> [Stated goal]: Put the records starting with the line that contains "This screenshot has width=1568, height=533." and going on through the line that contains "Action: [x=260, y=203]" into a JSON list of strings, one string per line, leaving out blank lines.

━━━ Stored records ━━━

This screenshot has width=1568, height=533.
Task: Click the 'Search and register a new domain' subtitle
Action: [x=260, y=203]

━━━
━━━ Stored records ━━━

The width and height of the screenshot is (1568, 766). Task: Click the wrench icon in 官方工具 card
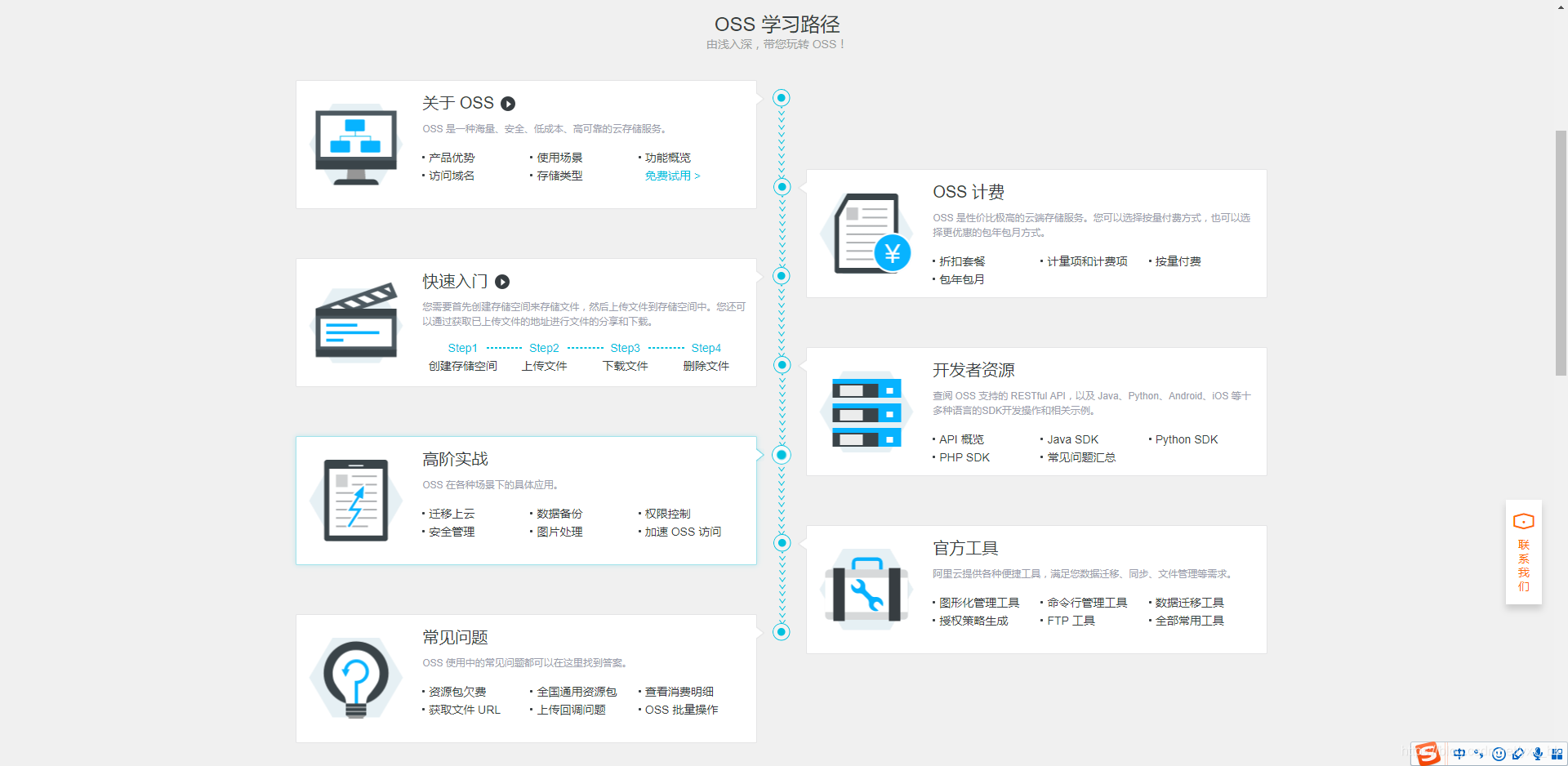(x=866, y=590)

━━━

> [Result for this exercise]:
[
  "This screenshot has width=1568, height=533.",
  "Task: Click the 'Search and register a new domain' subtitle",
  "Action: [x=260, y=203]"
]